Study links Greenland ice sheet collapse, sea level rise 400,000 years ago

CORVALLIS, Ore. – A new study suggests that a warming period more than 400,000 years ago pushed the Greenland ice sheet past its stability threshold, resulting in a nearly complete deglaciation of southern Greenland and raising global sea levels some 4-6 meters.

The study is one of the first to zero in on how the vast Greenland ice sheet responded to warmer temperatures during that period, which were caused by changes in the Earth’s orbit around the sun.

Results of the study, which was funded by the National Science Foundation, are being published this week in the journal Nature.

“The climate 400,000 years ago was not that much different than what we see today, or at least what is predicted for the end of the century,” said Anders Carlson, an associate professor at Oregon State University and co-author on the study. “The forcing was different, but what is important is that the region crossed the threshold allowing the southern portion of the ice sheet to all but disappear.

“This may give us a better sense of what may happen in the future as temperatures continue rising,” Carlson added.

Few reliable models and little proxy data exist to document the extent of the Greenland ice sheet loss during a period known as the Marine Isotope Stage 11. This was an exceptionally long warm period between ice ages that resulted in a global sea level rise of about 6-13 meters above present. However, scientists have been unsure of how much sea level rise could be attributed to Greenland, and how much may have resulted from the melting of Antarctic ice sheets or other causes.

To find the answer, the researchers examined sediment cores collected off the coast of Greenland from what is called the Eirik Drift. During several years of research, they sampled the chemistry of the glacial stream sediment on the island and discovered that different parts of Greenland have unique chemical features. During the presence of ice sheets, the sediments are scraped off and carried into the water where they are deposited in the Eirik Drift.

“Each terrain has a distinct fingerprint,” Carlson noted. “They also have different tectonic histories and so changes between the terrains allow us to predict how old the sediments are, as well as where they came from. The sediments are only deposited when there is significant ice to erode the terrain.

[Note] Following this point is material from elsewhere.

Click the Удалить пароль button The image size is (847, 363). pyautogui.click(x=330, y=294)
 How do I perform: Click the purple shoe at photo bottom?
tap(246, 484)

The absence of terrestrial deposits in the sediment suggests the absence of ice.

“Not only can we estimate how much ice there was,” he added, “but the isotopic signature can tell us where ice was present, or from where it was missing.”

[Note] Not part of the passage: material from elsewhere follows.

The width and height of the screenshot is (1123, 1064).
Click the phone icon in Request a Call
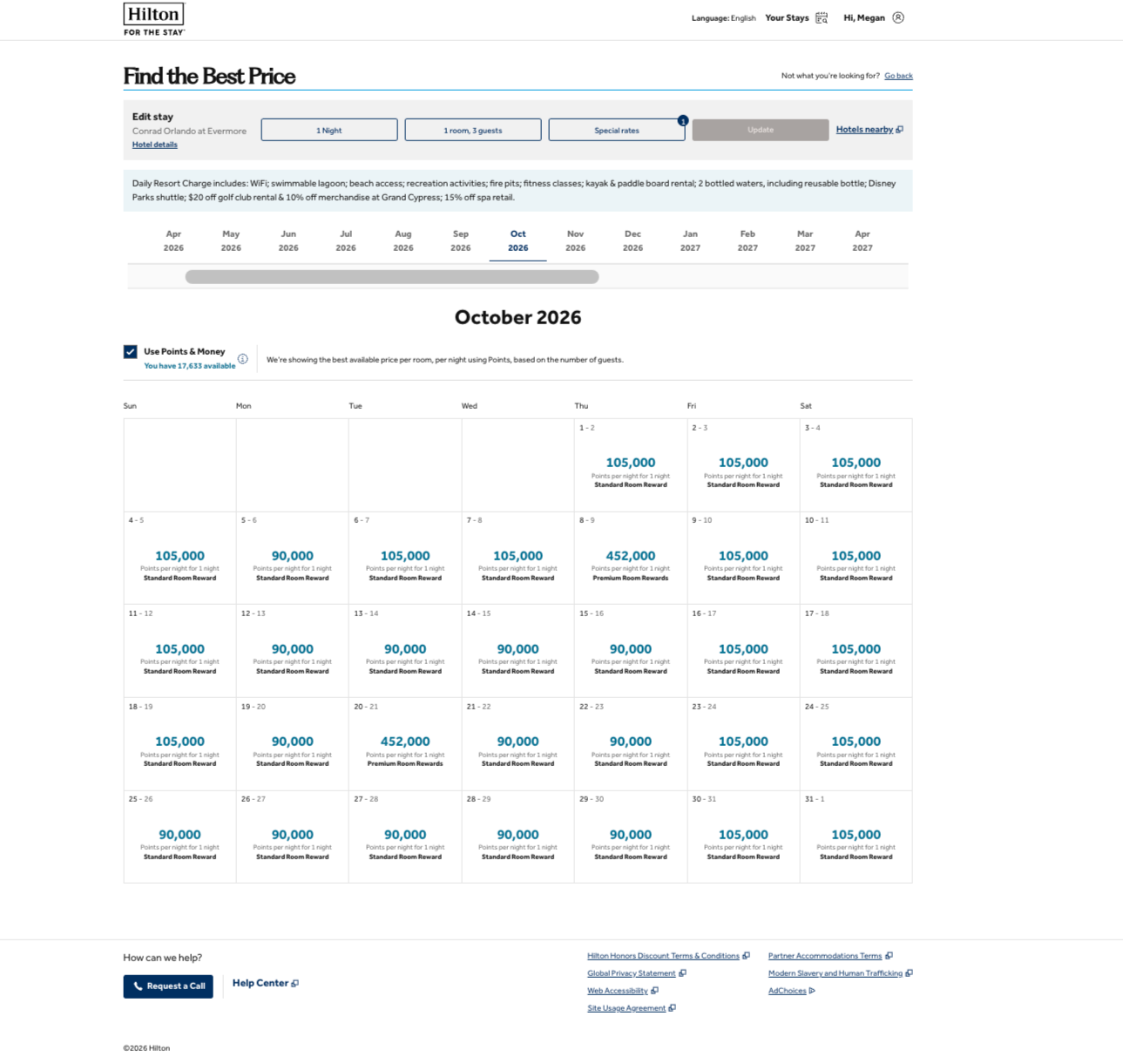pyautogui.click(x=138, y=986)
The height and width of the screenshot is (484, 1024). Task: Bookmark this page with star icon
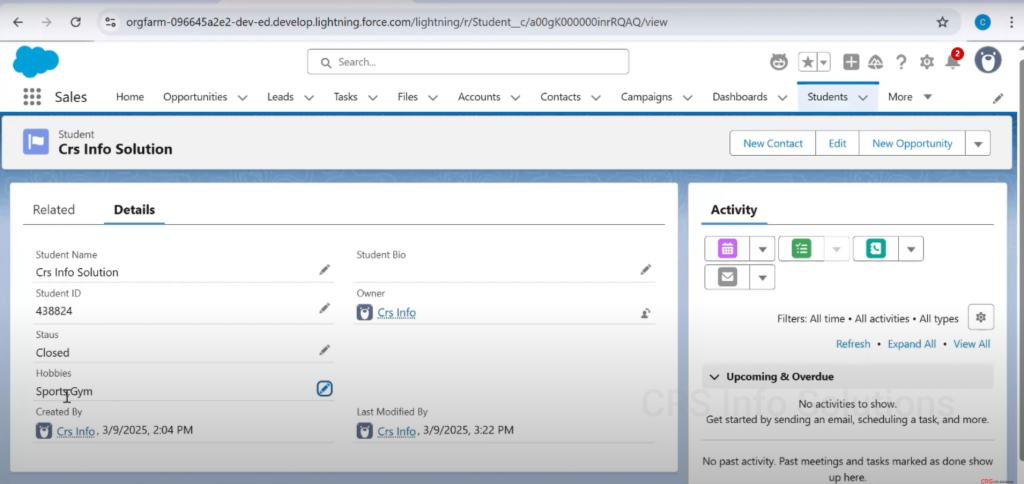(x=942, y=21)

This first “ice sheet tracer” utilizes strontium, lead and neodymium isotopes to track the terrestrial chemistry.

The researchers’ analysis of the scope of the ice loss suggests that deglaciation in southern Greenland 400,000 years ago would have accounted for at least four meters – and possibly up to six meters – of global sea level rise. Other studies have shown, however, that sea levels during that period were at least six meters above present, and may have been as much as 13 meters higher.

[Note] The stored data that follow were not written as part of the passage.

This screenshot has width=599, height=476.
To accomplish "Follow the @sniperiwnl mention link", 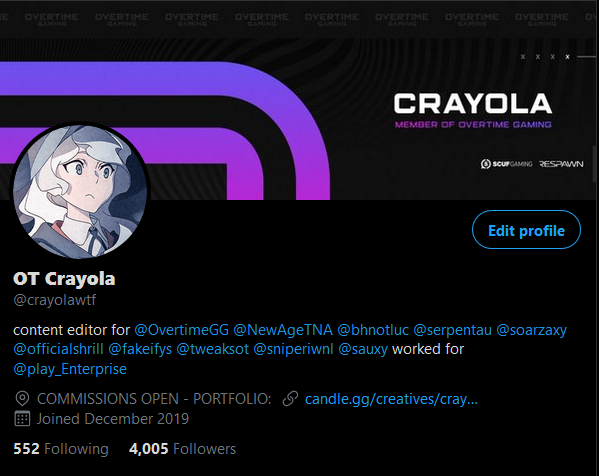I will point(293,349).
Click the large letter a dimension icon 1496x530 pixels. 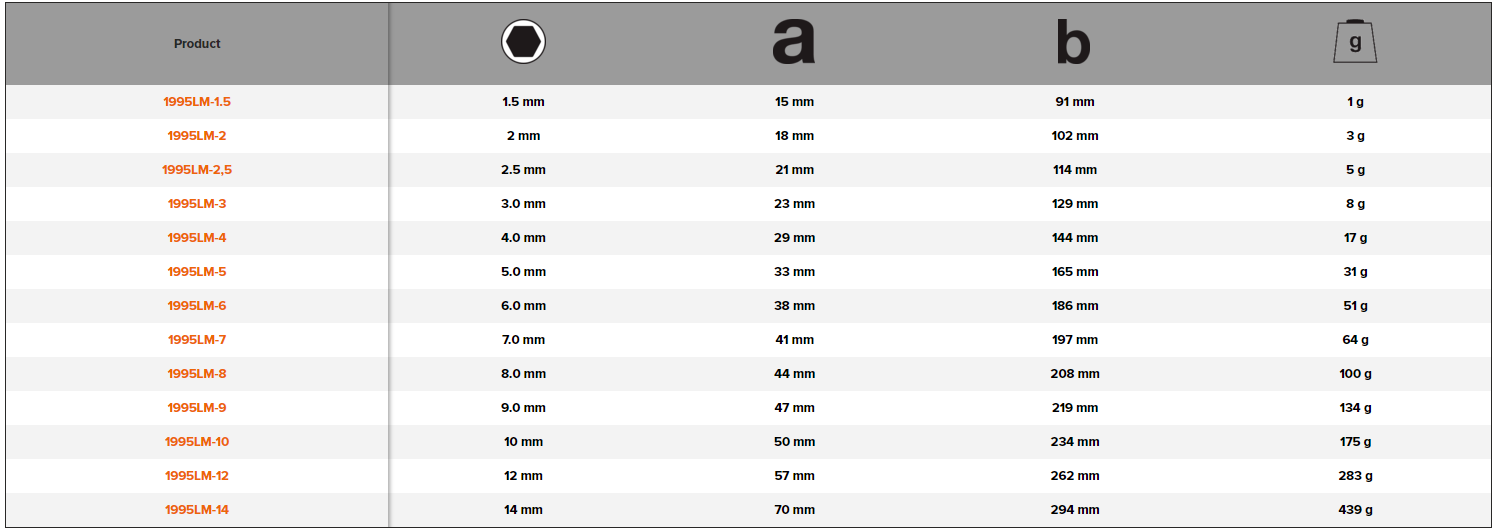click(794, 43)
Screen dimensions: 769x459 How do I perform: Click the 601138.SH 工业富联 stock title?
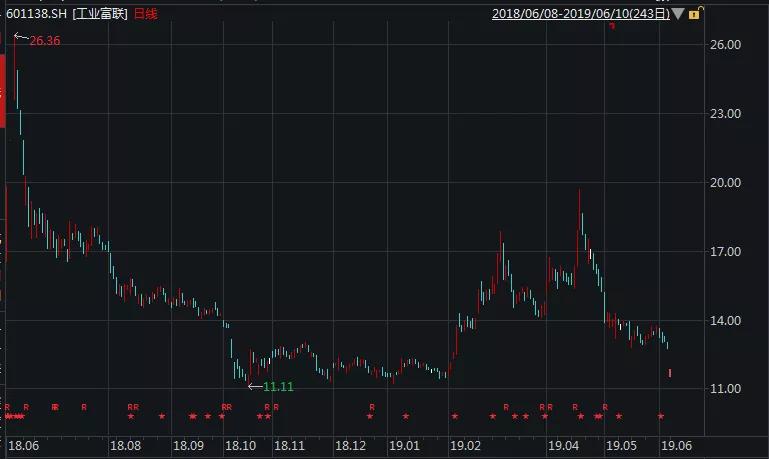(67, 14)
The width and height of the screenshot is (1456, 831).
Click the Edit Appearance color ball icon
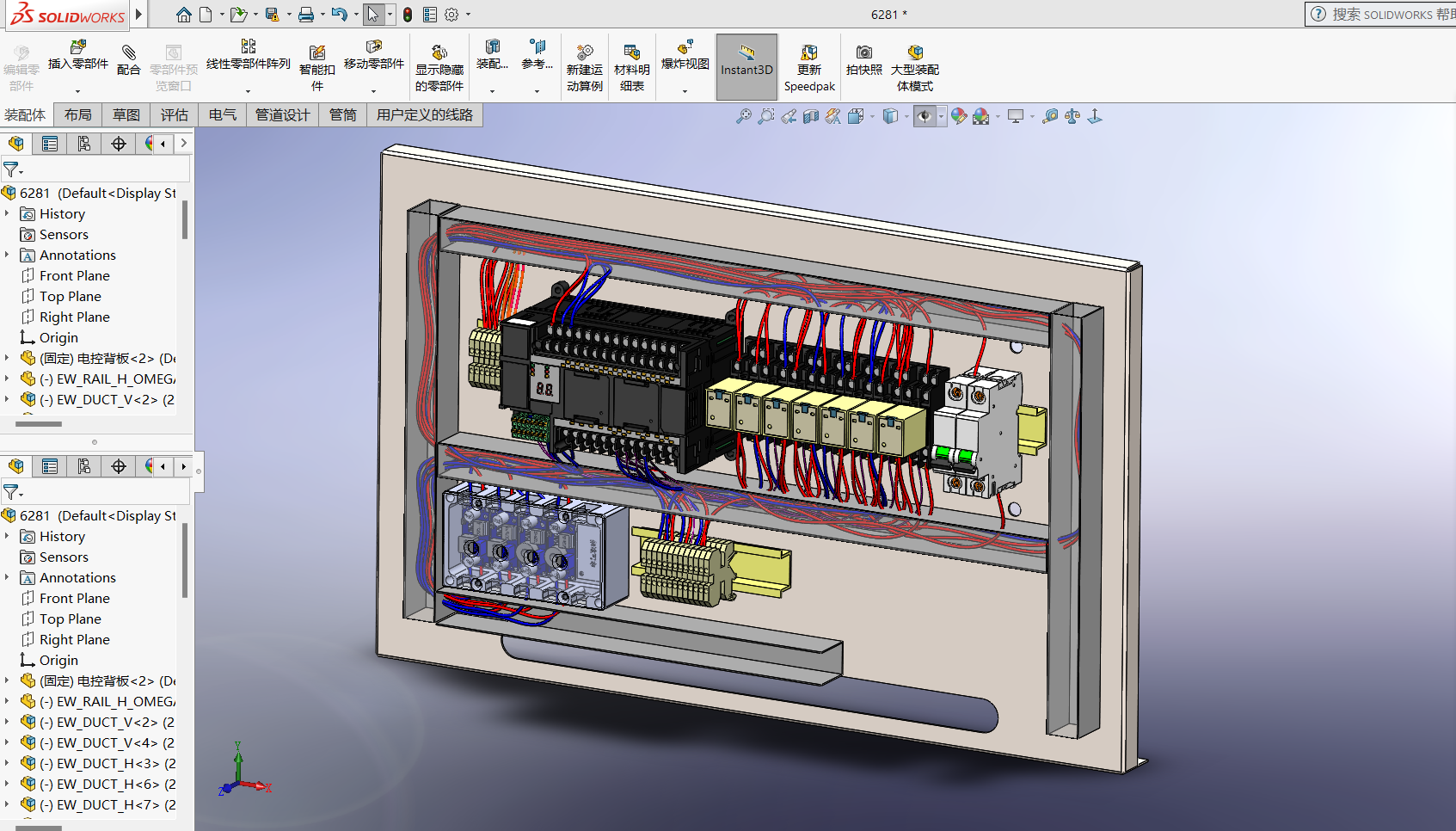[x=958, y=116]
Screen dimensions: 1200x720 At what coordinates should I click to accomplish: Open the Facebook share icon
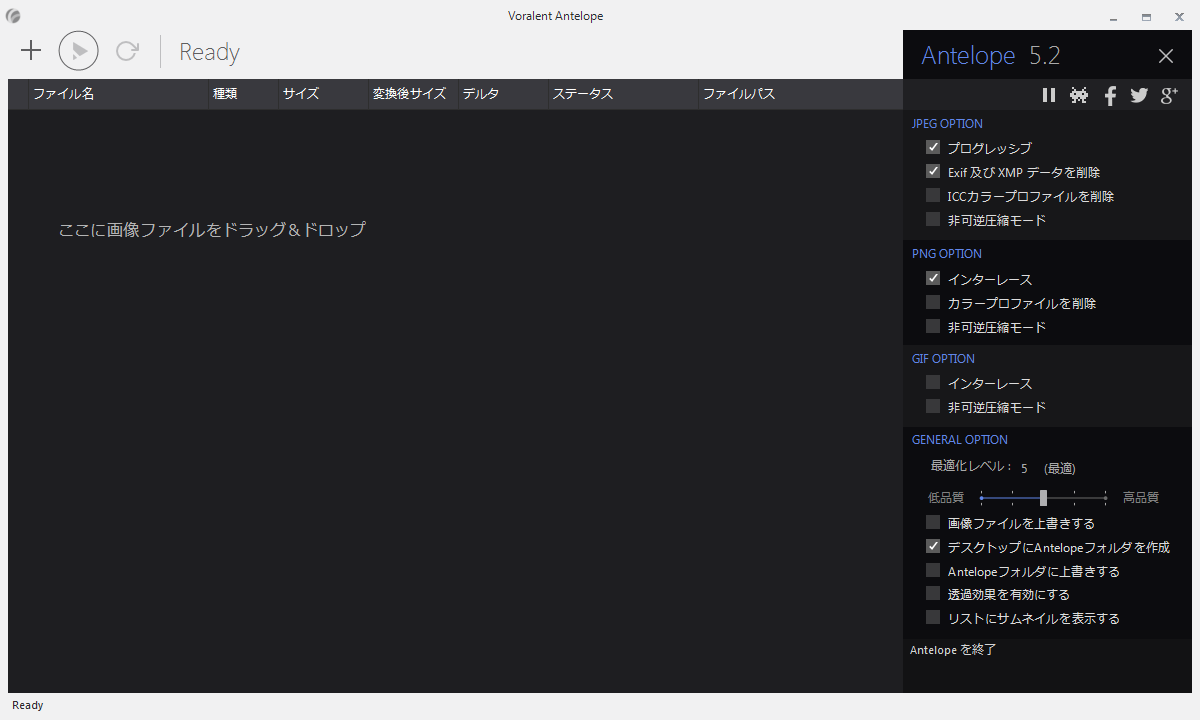tap(1110, 95)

Carlson said the ice sheet loss likely went beyond the southern edges of Greenland, though not all the way to the center, which has not been ice-free for at least one million years.

In their Nature article, the researchers contrasted the events of Marine Isotope Stage 11 with another warming period that occurred about 125,000 years ago and resulted in a sea level rise of 5-10 meters. Their analysis of the sediment record suggests that not as much of the Greenland ice sheet was lost – in fact, only enough to contribute to a sea level rise of less than 2.5 meters.

“However, other studies have shown that Antarctica may have been unstable at the time and melting there may have made up the difference,” Carlson pointed out.

The researchers say the discovery of an ice sheet tracer that can be documented through sediment core analysis is a major step to understanding the history of ice sheets in Greenland – and their impact on global climate and sea level changes. They acknowledge the need for more widespread coring data and temperature reconstructions.

“This is the first step toward more complete knowledge of the ice history,” Carlson said, “but it is an important one.”

Lead author on the Nature study is Alberto Reyes, who worked as a postdoctoral researcher for Carlson when both were at the University of Wisconsin-Madison. Carlson is now on the faculty in Oregon State’s College of Earth, Ocean, and Atmospheric Sciences.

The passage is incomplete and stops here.